**Problem**
Using the data that follows, return exactly the lines from the one that contains "Open the orange profile avatar" through the one that contains "This screenshot has height=389, width=876.", ends included.

**Exercise data**
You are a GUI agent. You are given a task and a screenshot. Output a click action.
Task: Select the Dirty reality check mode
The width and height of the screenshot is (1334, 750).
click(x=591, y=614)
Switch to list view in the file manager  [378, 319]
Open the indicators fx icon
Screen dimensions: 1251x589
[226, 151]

--

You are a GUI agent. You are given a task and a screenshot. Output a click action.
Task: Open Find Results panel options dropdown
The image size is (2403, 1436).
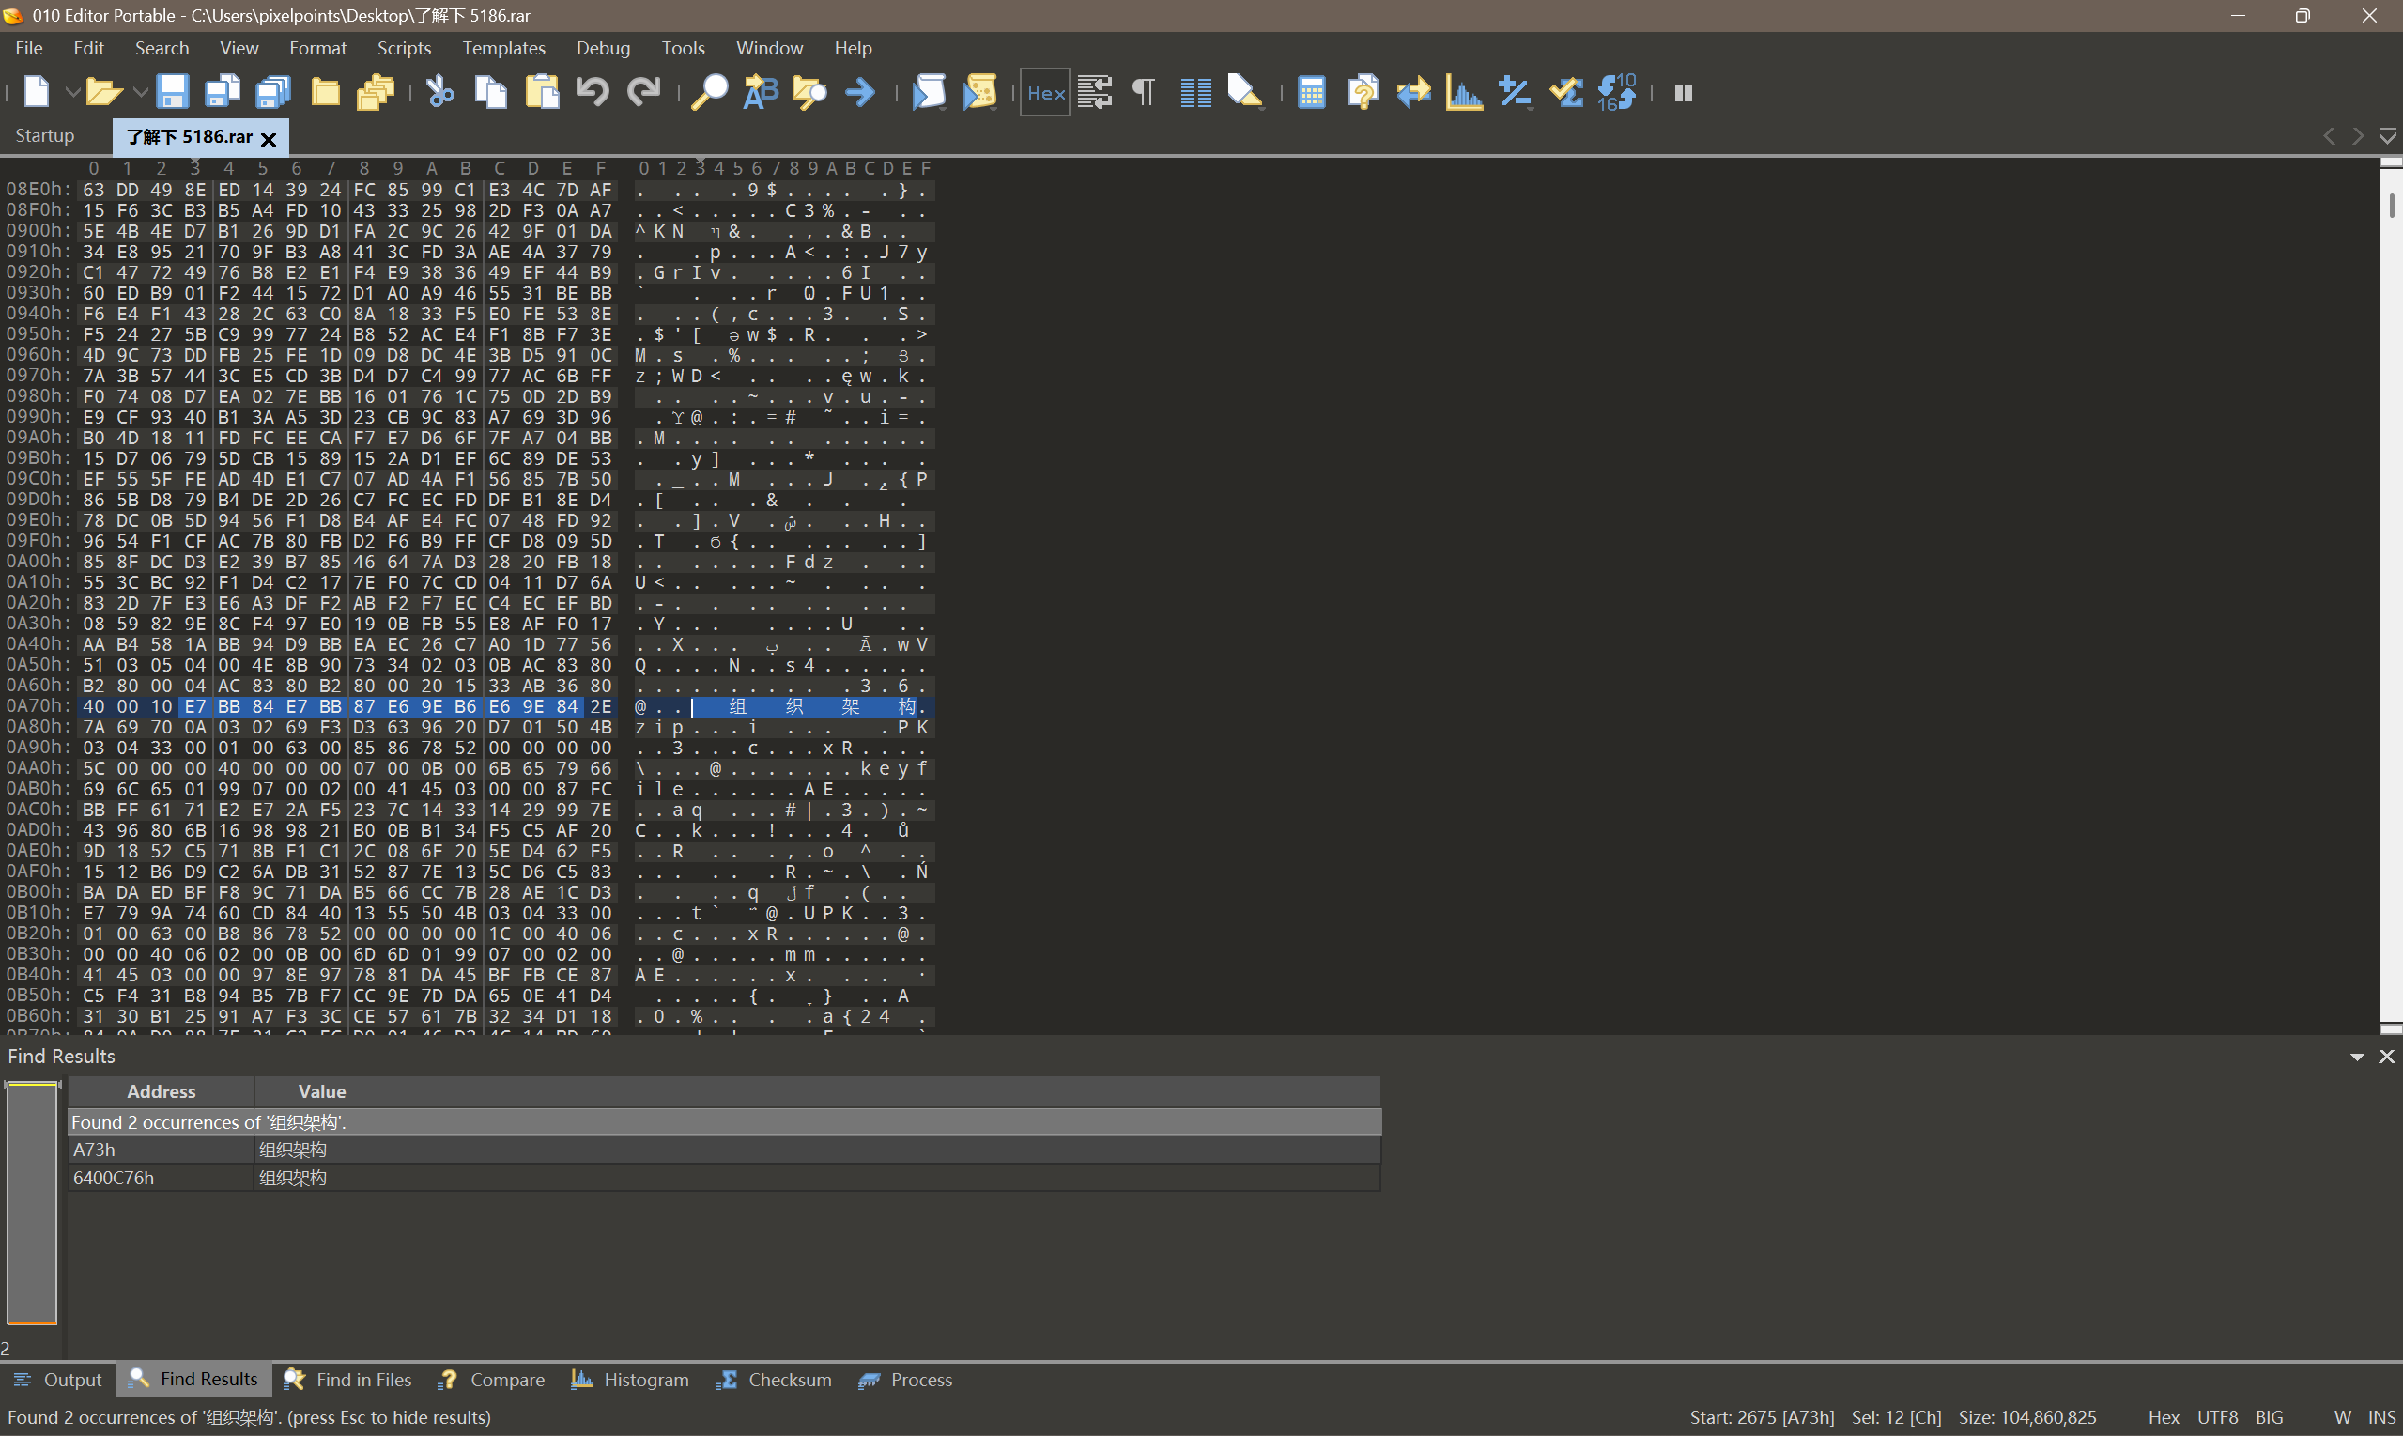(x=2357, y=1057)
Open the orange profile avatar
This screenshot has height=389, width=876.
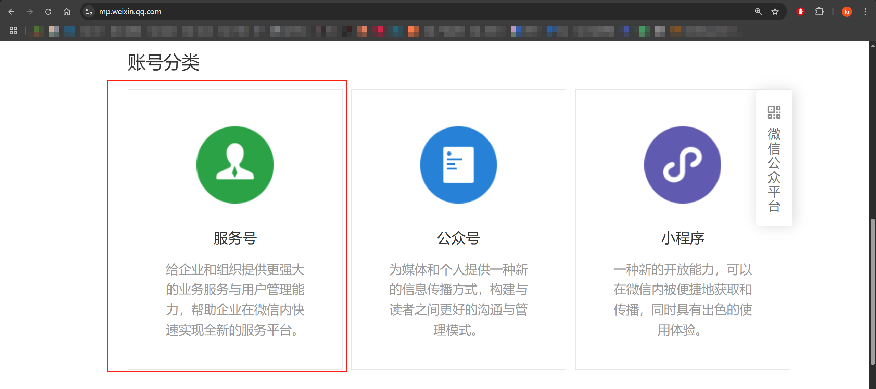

**Output below**
Open the orange profile avatar
This screenshot has height=389, width=876.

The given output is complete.